Mortality is very different when you’re 20 to when you’re 50 — Keanu Reeves
Northern hemisphere and it is the month of October.
In the place where I live at about 30o N, October is the month of transition from summer to winter. There is chill in the air and even if there were no calendars to look at, there are enough signs all around that changes are happening. Buddhist followers would say not to be surprised because impermanence is a fundamental tenet in the universe. And for a good measure they would have also added that clinging to things and wishing them not to change is an invitation to suffering.
But philosophy aside, October and autumn are wonderful times of year when the soul wants to transition into a few months of introspection. And of course, there will be no more yard work to do — cut the grass, weed the flower bed, protect the tomatoes vines from cutworms.
When October arrives, the Sun no longer stays so high in the sky and leaves are changing color. By 7 pm it is dark outside, but inside, it feels like we are inside of a cocoon feeling safe and warm.
October is a lovely time of transition that connects summer and winter. Going through the transition of the season there are gentle tides of emotions within that feel elevting and at the same time nostalgic.

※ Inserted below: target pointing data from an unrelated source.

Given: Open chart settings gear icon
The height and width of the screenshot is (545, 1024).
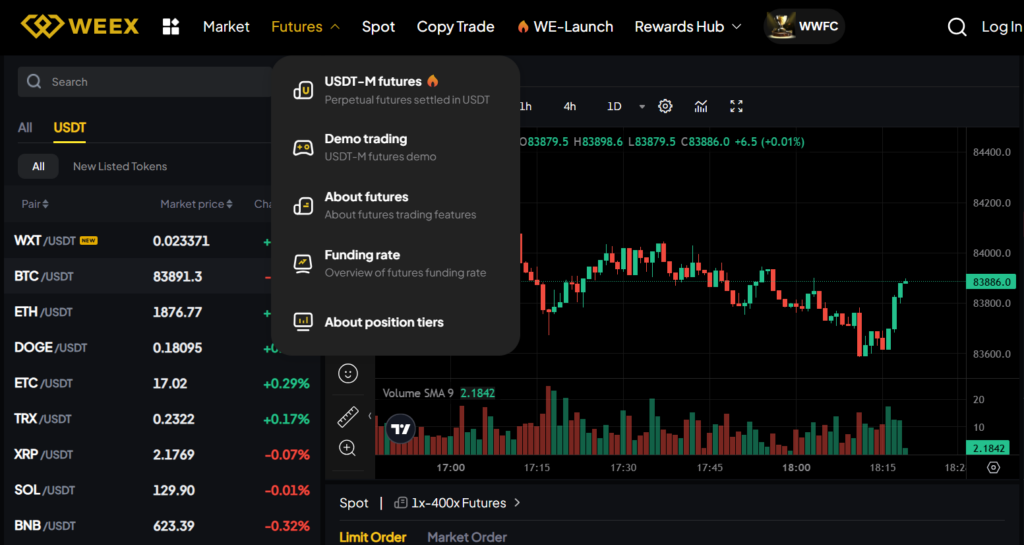Looking at the screenshot, I should [x=665, y=106].
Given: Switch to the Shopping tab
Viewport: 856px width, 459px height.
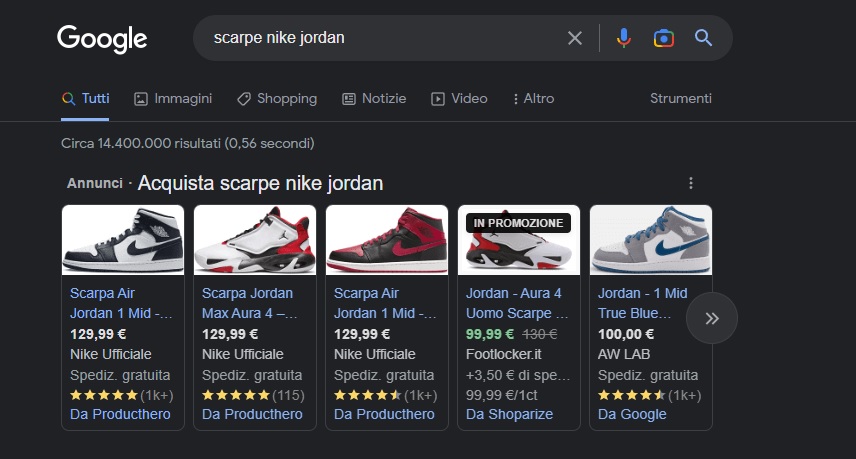Looking at the screenshot, I should coord(277,99).
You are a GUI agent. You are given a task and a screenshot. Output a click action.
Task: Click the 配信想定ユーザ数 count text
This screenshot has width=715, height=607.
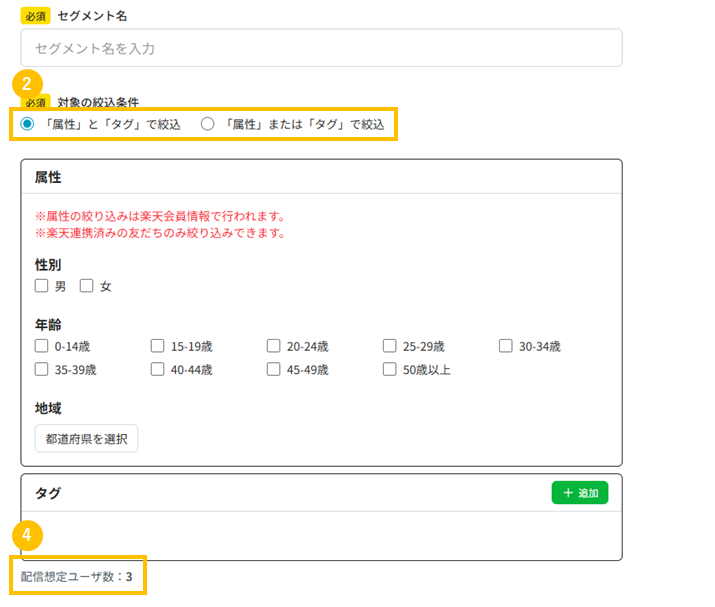77,576
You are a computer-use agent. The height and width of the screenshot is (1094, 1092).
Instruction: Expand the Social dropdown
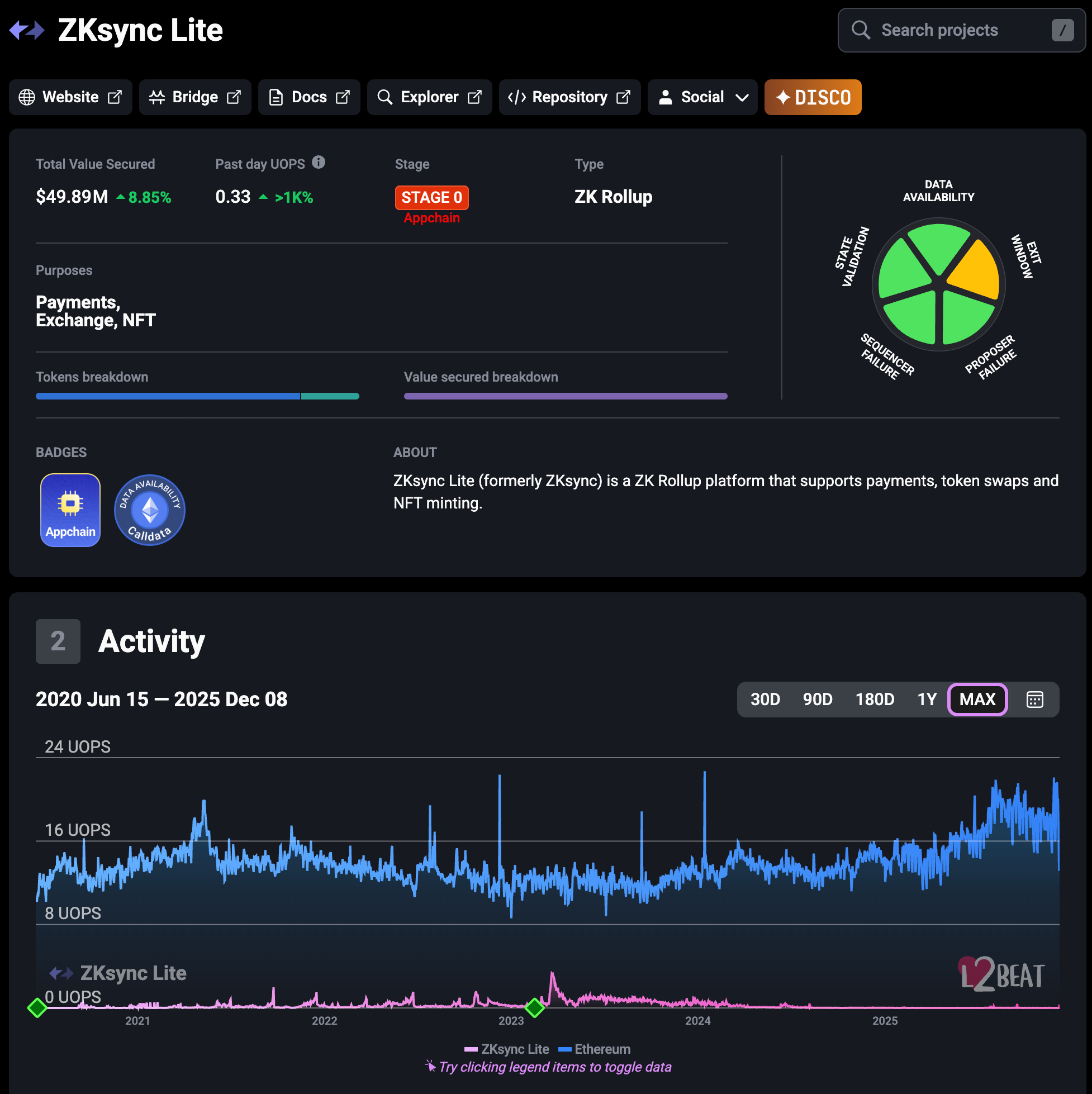point(702,97)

One nostalgia is about my childhood days growing up India. October would have been the time to bring out the quilts for their storage and put them under the sun to get the smell of mustiness slowly evaporate in the air. I can see myself burying my face in the warmth of those quilts to take in musty aroma and feel the vague nostalgia of the passage of time.
Then I did not know what those emotions meant but they felt like there is a place somewhere in which days pass slowly under a crisp blue sky and winds bring the sounds of someone playing flute at a distance.
The fact is that going from summer to winter is a time for and remembrance of transitions.
With the perception of transition, I am reminded of two modes of living I have been through. What separated them was the awareness and internalization of mortality.
Before that transition mortality was just a passing thought, a meh that happened to others and was none of my concern.
In life after the internalization of mortality there is now an awareness that I share the same fate as everything around me; my time, my days are also numbered.
The internalization of mortality brought changes in perspective on how I view the world, what I strive for and why, what does the passage of time means.
The internalization of mortality is like looking at the world through different glasses. It is like going to an optometrist and a new prescription glass gets fitted, and when you walk out of the front door, the world holds a crispness that you did not existed.
The footprints of a change in perspective were evident during my recent visit to Milan.
While there, I did desire to rush and strive and to visit every Duomo or Piazza that were listed in the travel guide. There was a sense of realization that within the city there are so many monuments, nooks, and crannies that have an equally long history but there will never be enough time to see them all.
Heck, in the place I have been living for the past 30 years we have not yet visited places that tourists come to see.
Instead, it was much more pleasurable to go around at a leisurely pace seeing what one can, and then take a break to have a nice long lunch or dinner, or a cup of coffee with a fluffy buttery croissant.
That golden croissant relished would be remembered for a long time. What would not be remembered is flashes of camera and ending up with five hundred pictures that I would not ever have time to look through again.
The internalization of mortality, paradoxically, lets the pace of life slow down. The realization that time is finite does not result in a mad rush to try to do everything or checking every box from the bucket list. Instead, it urges to be mindful of the quality time spent while checking of a few boxes that one can.
The internalization of mortality should be the motto for the slow life movement. It is the proverbial suggestion to slow down and appreciate life.
Now I also have an urge to also type slowly and be thoughtful before the tips of my fingers hit the keyboard.
Soon it will be winter. A time for introspection. However, by the end of January I would be dreaming about going to some tropical island. I would be dreaming about spring and summer and freedom of stepping out on the back porch again. If I keep my patience, winter will slowly roll over into summer.
But not so with the transition that the internalization of mortality has brought. It is a one-way journey. Once the internalization of mortality sets in there is no going back. I don’t even want that to happen.
Life afterwards is more mindful, humble, and spaces around more expansive.